(Material to process begins)

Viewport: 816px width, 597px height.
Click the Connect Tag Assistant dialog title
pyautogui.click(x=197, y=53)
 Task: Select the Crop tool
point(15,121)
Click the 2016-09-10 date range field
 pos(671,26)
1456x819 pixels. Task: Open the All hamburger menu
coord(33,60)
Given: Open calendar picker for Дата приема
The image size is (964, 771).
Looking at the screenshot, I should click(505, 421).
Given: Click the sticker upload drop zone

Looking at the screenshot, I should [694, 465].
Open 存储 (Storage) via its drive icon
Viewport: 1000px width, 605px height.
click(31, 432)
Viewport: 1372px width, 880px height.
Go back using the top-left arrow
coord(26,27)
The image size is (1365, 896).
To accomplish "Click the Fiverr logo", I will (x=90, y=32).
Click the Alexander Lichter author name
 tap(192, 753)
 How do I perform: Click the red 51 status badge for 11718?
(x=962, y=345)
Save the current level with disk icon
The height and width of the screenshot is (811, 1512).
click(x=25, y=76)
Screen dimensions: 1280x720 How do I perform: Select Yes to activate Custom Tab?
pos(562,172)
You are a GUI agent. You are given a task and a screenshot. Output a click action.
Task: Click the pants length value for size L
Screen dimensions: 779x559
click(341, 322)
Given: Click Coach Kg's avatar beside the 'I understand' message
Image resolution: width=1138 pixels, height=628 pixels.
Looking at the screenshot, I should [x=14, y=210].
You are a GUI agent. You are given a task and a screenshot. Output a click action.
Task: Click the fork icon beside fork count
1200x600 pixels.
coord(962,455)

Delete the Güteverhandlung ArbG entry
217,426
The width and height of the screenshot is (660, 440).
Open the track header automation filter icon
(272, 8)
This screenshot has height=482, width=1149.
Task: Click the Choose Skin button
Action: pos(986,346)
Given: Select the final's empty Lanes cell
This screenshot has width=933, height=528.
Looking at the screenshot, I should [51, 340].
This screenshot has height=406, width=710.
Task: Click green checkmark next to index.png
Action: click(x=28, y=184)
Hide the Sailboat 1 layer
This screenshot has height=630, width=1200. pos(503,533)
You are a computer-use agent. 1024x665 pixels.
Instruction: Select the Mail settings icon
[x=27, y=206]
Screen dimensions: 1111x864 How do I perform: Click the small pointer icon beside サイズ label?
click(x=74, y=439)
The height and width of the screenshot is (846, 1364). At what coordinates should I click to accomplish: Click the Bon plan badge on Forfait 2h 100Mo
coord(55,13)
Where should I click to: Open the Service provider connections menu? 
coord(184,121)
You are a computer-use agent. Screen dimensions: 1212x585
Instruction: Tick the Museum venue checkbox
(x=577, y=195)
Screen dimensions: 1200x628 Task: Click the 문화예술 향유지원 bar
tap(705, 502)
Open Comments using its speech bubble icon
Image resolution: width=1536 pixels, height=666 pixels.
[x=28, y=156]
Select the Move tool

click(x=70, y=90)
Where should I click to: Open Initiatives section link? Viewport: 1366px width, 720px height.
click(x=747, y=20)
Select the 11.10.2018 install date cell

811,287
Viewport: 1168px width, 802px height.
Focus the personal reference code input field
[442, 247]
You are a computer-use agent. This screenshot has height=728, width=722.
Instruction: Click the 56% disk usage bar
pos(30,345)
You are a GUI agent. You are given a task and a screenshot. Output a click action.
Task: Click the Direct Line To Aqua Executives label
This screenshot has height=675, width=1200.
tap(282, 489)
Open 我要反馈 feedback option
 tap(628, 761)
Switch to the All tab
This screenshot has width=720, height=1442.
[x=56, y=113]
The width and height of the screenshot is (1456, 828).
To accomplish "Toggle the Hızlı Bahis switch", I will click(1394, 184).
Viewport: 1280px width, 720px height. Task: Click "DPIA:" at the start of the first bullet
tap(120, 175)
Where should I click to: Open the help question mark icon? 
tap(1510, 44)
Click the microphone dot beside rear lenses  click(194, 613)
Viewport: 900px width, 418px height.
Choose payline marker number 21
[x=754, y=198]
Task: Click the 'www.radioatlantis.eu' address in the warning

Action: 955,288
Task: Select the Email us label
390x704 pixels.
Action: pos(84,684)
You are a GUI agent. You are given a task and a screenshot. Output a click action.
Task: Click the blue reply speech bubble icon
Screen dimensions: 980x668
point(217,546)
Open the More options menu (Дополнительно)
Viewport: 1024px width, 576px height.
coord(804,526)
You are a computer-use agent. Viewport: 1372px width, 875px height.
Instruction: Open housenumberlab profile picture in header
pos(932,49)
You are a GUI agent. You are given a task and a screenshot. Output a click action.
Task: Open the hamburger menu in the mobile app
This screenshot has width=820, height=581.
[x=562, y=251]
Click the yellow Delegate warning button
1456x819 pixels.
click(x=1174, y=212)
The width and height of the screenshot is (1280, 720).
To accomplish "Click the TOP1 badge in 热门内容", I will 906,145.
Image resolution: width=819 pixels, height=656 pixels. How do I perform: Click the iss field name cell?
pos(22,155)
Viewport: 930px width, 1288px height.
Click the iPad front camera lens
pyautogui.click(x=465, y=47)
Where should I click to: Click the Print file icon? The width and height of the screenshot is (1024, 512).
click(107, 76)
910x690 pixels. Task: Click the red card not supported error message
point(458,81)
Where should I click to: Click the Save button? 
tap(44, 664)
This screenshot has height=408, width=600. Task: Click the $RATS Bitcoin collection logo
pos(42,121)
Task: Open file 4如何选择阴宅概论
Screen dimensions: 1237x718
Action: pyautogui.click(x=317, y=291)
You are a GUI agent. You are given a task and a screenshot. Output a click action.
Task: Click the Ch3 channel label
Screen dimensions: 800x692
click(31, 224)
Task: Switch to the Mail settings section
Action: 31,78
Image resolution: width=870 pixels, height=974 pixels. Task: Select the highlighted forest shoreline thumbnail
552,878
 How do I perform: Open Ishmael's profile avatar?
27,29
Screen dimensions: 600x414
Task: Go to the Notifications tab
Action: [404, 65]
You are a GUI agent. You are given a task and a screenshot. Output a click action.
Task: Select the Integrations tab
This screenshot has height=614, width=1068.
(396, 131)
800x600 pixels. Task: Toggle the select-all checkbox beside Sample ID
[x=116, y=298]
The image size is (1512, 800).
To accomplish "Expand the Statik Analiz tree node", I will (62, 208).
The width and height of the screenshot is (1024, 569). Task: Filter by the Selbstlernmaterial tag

(Material to process ends)

Filter the data above by the word "speech" and copy every line that matches.

Open Comments using its speech bubble icon
Task: Click the blue reply speech bubble icon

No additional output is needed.